Kaen luchó con valentía, pero en un instante, uno de los hombres sacó una daga y, sin dudar, la encajó en su costado.

Él cayó al suelo, un aullido de dolor escapando de sus labios.

Isabella sintió que su corazón se rompía al verlo caer. Sin pensar, se lanzó contra los atacantes, atacándolos con furia, haciéndolos caer al suelo entre charcos de sangre.

—¡Kaen! —gritó, su voz llena de desesperación.

Kaen aulló, pero rápidamente se transformó en su forma humana, el dolor visible en su rostro.

Estaba desnudo, su hombro herido, y la vulnerabilidad de su estado la hizo sentir un profundo deseo de protegerlo.

Sin embargo, también sabía que debía actuar rápido.

Tomó una ropa que encontró en el suelo y se la puso, tratando de curar la herida que ya comenzaba a cicatrizar.

Cuando Isabella se transformó de nuevo, cayó al suelo, gimoteando de dolor.

Kaen la miró, con gran sorpresa, viendo la belleza de la loba blanca que había emergido de ella, pero ahora parecía la misma mujer débil y ciega que había conocido.

Él la ayudó a levantarse, su toque suave y reconfortante, y le ayudó a ponerse un vestido que había encontrado en la habitación.

Él tomó algo de ropa, intentando cubrirse, aunque sabían que la verdadera batalla aún no había terminado.

—Vamos, debemos irnos —dijo él, su voz firme, pero su mirada reflejaba preocupación.

Ella tomó su bastón, sintiendo la fragilidad de su cuerpo, pero también una chispa de determinación.

Salieron de la habitación, dejando atrás los cuerpos de los lobos caídos, tendidos en charcos de sangre.

La escena era un recordatorio brutal de lo que habían enfrentado y de lo que aún estaba por venir.

Kaen la ayudó a bajar por las escaleras, su corazón latiendo con fuerza.

Al llegar a la planta baja, el olor a humo y fuego llenó el aire, y Kaen se asustó al ver las llamas que devoraban la casa.

Era un espectáculo aterrador, el fuego danzando como un monstruo voraz, y sabía que debían actuar rápido.

—Isabella, debemos salir de aquí —dijo Kaen, su voz temblando ligeramente.

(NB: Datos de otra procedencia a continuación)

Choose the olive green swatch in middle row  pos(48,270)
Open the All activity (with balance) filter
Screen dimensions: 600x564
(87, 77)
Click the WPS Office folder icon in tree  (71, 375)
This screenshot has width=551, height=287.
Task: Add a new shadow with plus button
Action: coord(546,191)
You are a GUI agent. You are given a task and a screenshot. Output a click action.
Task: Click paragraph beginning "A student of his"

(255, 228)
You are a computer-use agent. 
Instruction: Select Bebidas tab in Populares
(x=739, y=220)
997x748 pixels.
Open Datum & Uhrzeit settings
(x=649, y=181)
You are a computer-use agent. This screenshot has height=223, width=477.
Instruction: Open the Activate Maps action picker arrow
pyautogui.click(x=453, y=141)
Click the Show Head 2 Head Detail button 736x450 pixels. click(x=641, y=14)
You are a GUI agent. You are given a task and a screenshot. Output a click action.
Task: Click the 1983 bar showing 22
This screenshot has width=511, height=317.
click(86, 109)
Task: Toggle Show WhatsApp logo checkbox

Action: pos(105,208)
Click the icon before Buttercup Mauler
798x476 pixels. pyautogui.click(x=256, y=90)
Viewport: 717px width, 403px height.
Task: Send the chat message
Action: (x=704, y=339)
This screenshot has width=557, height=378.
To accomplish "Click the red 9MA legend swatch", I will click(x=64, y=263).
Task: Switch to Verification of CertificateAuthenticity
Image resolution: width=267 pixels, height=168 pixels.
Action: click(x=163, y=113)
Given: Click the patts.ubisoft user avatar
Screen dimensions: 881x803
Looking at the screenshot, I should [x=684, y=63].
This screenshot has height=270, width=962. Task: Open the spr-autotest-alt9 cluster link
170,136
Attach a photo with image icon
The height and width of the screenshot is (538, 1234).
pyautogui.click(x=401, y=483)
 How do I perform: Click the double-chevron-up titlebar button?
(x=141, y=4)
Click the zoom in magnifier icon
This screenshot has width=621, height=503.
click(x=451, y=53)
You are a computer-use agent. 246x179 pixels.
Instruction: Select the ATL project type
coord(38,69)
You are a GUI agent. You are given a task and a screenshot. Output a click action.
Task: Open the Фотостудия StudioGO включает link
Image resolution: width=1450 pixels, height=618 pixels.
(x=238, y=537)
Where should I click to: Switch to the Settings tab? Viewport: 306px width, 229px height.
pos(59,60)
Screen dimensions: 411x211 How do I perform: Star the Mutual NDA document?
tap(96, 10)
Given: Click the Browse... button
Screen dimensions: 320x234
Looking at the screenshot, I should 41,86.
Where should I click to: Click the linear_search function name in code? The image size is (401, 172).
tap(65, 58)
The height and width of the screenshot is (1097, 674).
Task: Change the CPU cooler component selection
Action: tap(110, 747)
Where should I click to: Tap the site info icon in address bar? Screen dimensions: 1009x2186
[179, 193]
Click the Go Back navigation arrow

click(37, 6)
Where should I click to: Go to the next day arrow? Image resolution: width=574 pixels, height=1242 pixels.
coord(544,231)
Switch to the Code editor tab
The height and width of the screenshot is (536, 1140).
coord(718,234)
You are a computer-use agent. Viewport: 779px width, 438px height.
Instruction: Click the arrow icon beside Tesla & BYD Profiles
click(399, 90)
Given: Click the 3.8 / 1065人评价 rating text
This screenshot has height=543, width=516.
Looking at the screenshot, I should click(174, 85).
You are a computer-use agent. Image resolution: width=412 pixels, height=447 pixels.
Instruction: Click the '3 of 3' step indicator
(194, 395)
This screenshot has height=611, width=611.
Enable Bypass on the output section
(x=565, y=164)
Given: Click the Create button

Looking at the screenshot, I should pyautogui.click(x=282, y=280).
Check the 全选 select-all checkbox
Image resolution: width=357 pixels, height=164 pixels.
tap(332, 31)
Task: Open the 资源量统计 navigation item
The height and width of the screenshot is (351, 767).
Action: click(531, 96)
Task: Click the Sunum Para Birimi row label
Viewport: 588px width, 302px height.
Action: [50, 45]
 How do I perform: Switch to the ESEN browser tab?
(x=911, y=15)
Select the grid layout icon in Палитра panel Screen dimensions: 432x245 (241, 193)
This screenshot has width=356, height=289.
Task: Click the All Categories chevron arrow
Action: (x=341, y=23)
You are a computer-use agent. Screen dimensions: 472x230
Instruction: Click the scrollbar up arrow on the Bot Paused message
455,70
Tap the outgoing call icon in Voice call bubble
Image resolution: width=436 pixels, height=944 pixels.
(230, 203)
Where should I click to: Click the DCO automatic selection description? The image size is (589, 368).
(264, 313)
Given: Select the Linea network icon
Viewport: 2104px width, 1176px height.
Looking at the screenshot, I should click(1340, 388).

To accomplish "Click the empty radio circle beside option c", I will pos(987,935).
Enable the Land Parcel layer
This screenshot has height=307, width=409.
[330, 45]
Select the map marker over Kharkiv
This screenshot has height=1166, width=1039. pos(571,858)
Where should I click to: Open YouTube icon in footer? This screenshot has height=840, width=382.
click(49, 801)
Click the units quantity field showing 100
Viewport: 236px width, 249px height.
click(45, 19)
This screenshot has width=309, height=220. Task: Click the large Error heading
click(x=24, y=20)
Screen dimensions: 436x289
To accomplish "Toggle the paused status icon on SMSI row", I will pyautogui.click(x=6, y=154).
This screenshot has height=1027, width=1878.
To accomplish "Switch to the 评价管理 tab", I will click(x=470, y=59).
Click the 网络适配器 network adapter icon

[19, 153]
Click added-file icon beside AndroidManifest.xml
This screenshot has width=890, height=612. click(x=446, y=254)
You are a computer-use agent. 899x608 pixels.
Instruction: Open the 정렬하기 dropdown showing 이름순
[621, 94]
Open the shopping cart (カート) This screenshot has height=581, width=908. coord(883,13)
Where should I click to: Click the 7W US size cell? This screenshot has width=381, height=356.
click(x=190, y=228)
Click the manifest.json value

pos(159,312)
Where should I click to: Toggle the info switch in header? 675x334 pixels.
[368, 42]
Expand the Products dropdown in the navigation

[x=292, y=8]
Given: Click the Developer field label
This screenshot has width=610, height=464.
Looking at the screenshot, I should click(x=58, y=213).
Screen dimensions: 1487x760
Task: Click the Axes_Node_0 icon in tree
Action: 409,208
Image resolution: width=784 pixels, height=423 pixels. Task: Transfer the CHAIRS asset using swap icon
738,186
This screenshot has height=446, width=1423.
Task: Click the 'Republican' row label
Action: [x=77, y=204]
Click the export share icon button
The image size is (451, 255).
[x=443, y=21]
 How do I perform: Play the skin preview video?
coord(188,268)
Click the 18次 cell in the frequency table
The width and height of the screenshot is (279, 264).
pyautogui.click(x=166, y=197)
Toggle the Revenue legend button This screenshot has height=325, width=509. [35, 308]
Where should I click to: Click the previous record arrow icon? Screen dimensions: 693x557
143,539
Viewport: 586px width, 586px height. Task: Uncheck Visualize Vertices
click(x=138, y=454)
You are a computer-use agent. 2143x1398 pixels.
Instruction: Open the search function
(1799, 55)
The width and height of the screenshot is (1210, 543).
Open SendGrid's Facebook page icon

Volvieron a la planta de arriba, buscando una ventana. Finalmente, encontraron una, y Kaen la cargó en sus brazos, saltando hacia la terraza.

La sensación de caer fue abrumadora, pero él la dejó arriba con cuidado.

Luego, miró las llamas que casi alcanzaban ese lugar, su expresión grave.

Él saltó al suelo, fuera de la cabaña, miró hacia arriba.

Isabella aun de pie.

—Isabella, debes confiar en mí, salta —le dijo, con una intensidad que la hizo dudar.

Ella titubeó, sintiendo el calor que la amenazaba, casi quemándola.

Miró al hombre que había estado a su lado en la batalla, pero fingió no ver nada, ahora debía saltar hacia el hombre que había arriesgado su vida por ella.

Nunca había confiado en nadie en su vida, pero ahora, era vivir o morir.

Cerró los ojos, recordando todas las traiciones que había sufrido, todas las promesas rotas.

«Todos me han traicionado, y debo confiar en él», pensó, sintiendo una mezcla de miedo y esperanza.

Con un profundo suspiro, saltó al vacío, esperando que él la atrapara.